Dotage
by Kathleen Balma
Lover, let’s age swap: you lunge backwards and slough off
a double decker of years. I’ll slide into a sadder sack of myself
in time-lapse photography and wait. It wouldn’t take
long for you not to show up. The reverse of us
doesn’t work. The plus and minus of perv: man’s perk. Can you then,
as you are now, touch the future me as I will want (reverb)
to be (re)touched? Pen stripling comfort to my sag and stitch,
some message in a rocket for a youer me to read?
I would like to benefit from that missive tout suite, but who am I
to peep on my elder ego? She might slap me, or worse:
pity. Or—twist in plot—she may surprise us both and not
want touch at all. She may be busy with more anile tastes,
quilting and such, collecting obliques. She may take up frottage
with a known cuckold. (Mattress ticking’s the rub: better plain,
unsoiled.) A more selfishly sufficient bag may never live,
unquaked by anything but the cackle arts.
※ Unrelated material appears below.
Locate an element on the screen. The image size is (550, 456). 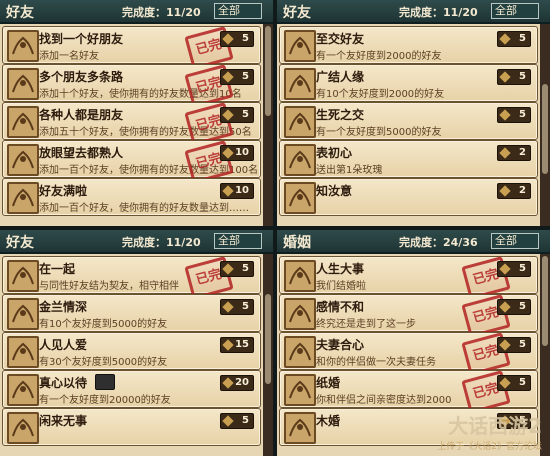
achievement-title: 生死之交 is located at coordinates (340, 115).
Yet, she’ll be a product of caress. My someday
skin must bear that. So, on the svelte chance you might
want her, lover, I’d send you off to that there now
at my nower self’s expense.
Kathleen Balma is a Fulbright Fellow and Pushcart Prize-winning poet from the Ohio River Valley of Illinois. She began her Arts education at Interlochen Arts Academy in Michigan, then earned advanced degrees from Southern Illinois University and Indiana University. An aficionada of Romance languages, she was an international student in Andalusia and Tuscany during her college years. She has also lived for extended periods in New South Wales, Western Australia, New England, Madrid, and Louisiana.